Fivefold patterns appear frequently in biology and chemistry. In botany, some fruits and cross‑sections show pentagonal outlines — for example certain pods and the cross section of Okra seed pods — and five‑petaled arrangements are common among many flowering plants, including species in the genus Ipomoea. In organic chemistry, five‑membered rings such as cyclopentane and furan are widespread examples of cyclic five‑atom systems; these are often discussed under topics like chemistry and cyclic compounds. Natural examples and biological patterns are surveyed in botanical and morphological literature; see general resources on natural patterns for broader context.

Architectural, military and cultural examples

Pentagonal plans and pentagonal motifs have been used for architectural, defensive and symbolic reasons. Historic star forts and citadels sometimes adopt pentangular bastions for improved field of fire; the restored Dutch fort town of Bourtange is a cited example. Renaissance and later buildings employ pentagonal layouts for aesthetic effect: the Villa Farnese is a notable five‑sided palace plan, and other castles and churches use pentagonal modules. The castle of Nowy Wiśnicz and various European citadels illustrate how pentagonal geometry influenced defensive design. For symbolic and civic architecture, the modern building commonly referred to as the Pentagon adopts a five‑sided footprint for organisational and symbolic reasons.

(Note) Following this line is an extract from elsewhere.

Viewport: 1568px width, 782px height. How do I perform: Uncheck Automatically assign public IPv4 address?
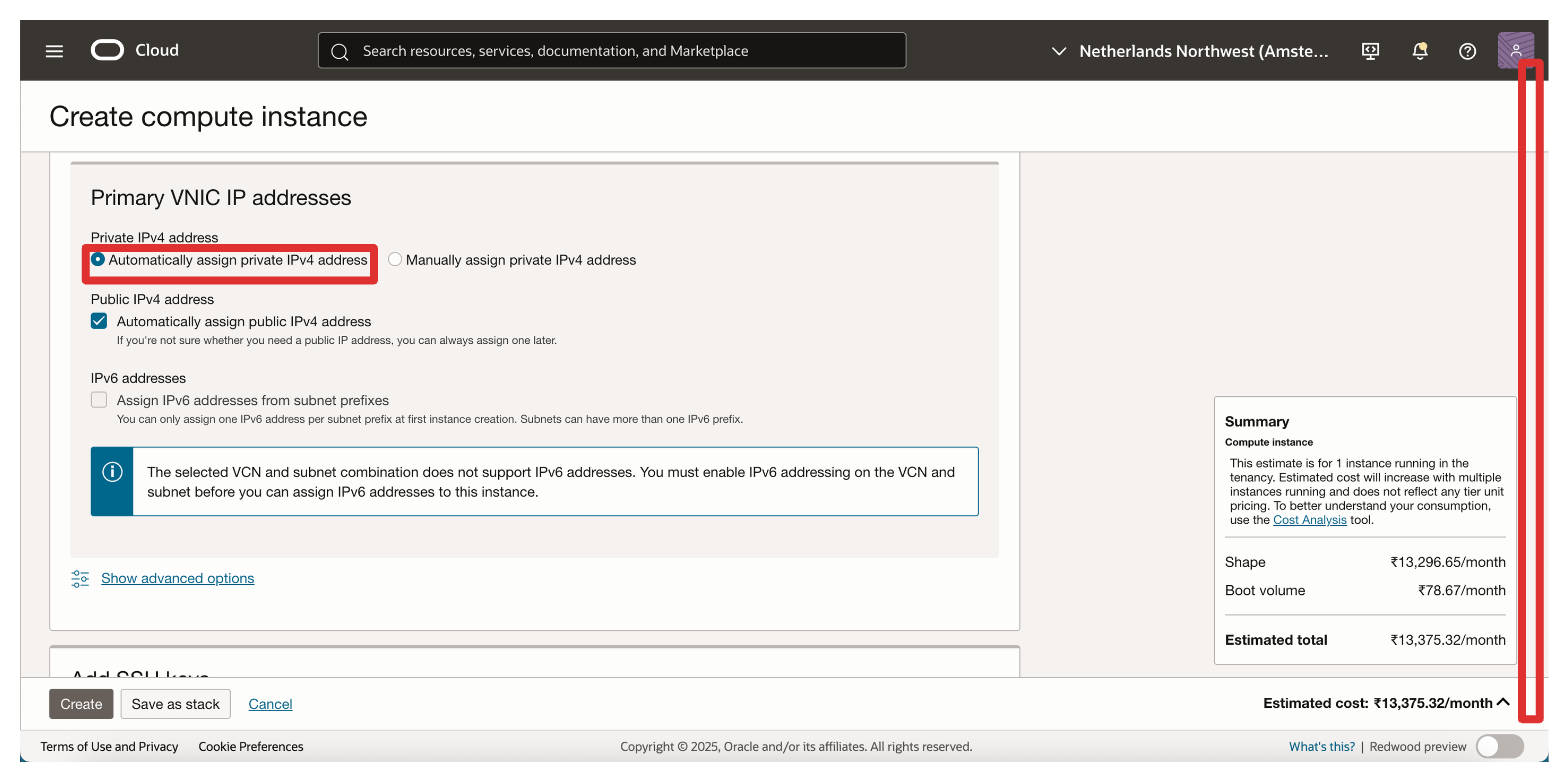point(99,321)
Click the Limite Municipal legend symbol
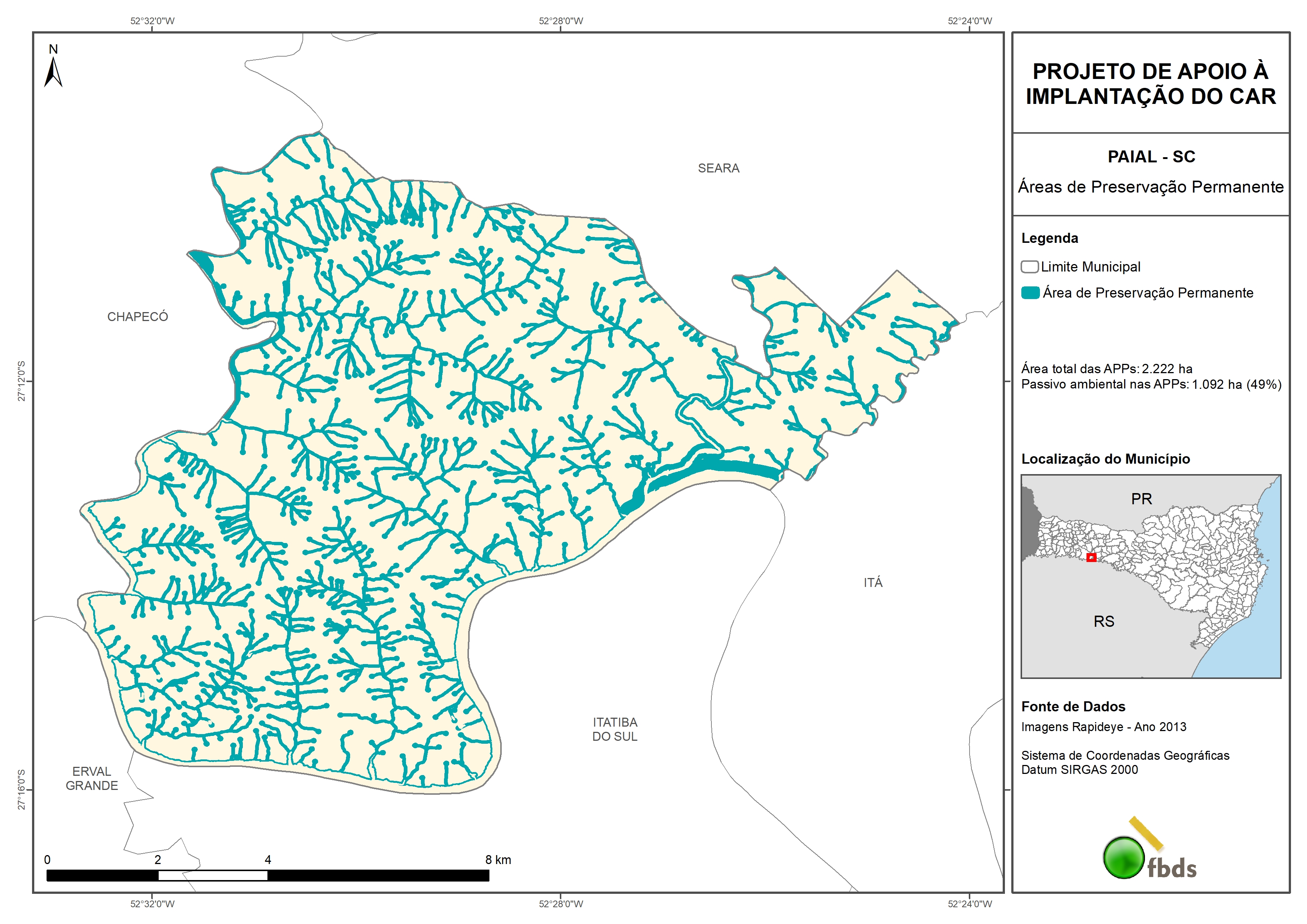This screenshot has width=1307, height=924. pos(1029,266)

Combinatorial, tiling and applied contexts

Pentagons show up in geometric tiling problems, combinatorial enumeration of polygonal forms and in applied design where five‑fold arrangements are useful. Convex pentagons that tile the plane have been studied extensively; only certain classes of convex pentagons can tile without gaps or overlaps. In materials science and molecular design, five‑membered rings influence physical and chemical properties. In graphic design and heraldry the pentagon and pentagram are used for their recognisable symmetry and historic associations.

Further reading and practical notes

Definitions and basic theorems: introductory geometry texts and online summaries on polygons and planar geometry.
Construction and compass methods: step‑by‑step guides and classroom resources on regular pentagon construction and the pentagram.
Natural examples and botanical descriptions: surveys of plant morphology and specific entries on fruits and flowering patterns.
Chemistry context: overviews of five‑membered rings in organic chemistry and heterocycles.
Architectural studies: monographs and case studies referencing Bourtange, Villa Farnese and other pentagonal plans.

Readers seeking diagrams, construction steps or proofs may consult elementary geometry references or curated educational websites that provide figures and interactive constructions. For symbolic, historical and cultural treatments of the pentagram and fivefold motifs, consult histories of art and symbolism that discuss use of the pentagon and pentagram across traditions and periods. For additional formal material on cyclic five‑membered systems in chemistry, review standard organic chemistry texts and articles on five‑atom rings.

Angles and metric relations in pentagons connect elementary geometry to algebraic constructions and number theory through the appearance of the golden ratio; these relations make the pentagon a recurring object of study in both pure and applied contexts.